For the string "text", find every matching line in the records and copy it.

-- Records shown follows --

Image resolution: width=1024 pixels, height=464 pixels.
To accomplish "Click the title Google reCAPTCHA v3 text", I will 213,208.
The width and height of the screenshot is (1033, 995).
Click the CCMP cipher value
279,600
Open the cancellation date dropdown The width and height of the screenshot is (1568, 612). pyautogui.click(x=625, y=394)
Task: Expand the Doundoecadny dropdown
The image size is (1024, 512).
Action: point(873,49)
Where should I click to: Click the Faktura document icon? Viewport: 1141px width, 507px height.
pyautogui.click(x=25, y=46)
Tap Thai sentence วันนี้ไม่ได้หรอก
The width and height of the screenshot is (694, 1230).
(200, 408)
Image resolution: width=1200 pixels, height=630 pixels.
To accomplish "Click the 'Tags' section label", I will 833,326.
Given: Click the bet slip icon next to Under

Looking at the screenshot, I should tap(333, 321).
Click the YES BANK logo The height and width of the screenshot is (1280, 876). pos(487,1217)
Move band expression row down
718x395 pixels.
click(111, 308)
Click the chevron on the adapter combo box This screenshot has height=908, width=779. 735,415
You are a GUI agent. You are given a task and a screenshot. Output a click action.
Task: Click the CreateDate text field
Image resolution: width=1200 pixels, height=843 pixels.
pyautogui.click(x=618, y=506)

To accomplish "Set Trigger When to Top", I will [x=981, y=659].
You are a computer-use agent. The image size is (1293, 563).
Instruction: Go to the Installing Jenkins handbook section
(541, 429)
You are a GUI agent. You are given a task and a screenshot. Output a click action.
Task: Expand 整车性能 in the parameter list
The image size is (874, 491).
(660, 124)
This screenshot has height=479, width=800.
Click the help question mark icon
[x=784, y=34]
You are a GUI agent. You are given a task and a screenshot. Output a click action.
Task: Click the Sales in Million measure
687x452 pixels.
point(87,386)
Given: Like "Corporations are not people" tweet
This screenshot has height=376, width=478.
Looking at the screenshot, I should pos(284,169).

-- Records shown concluded --

* Your response
To accomplish "Click the title Google reCAPTCHA v3 text", I will 213,208.
Task: Click the CreateDate text field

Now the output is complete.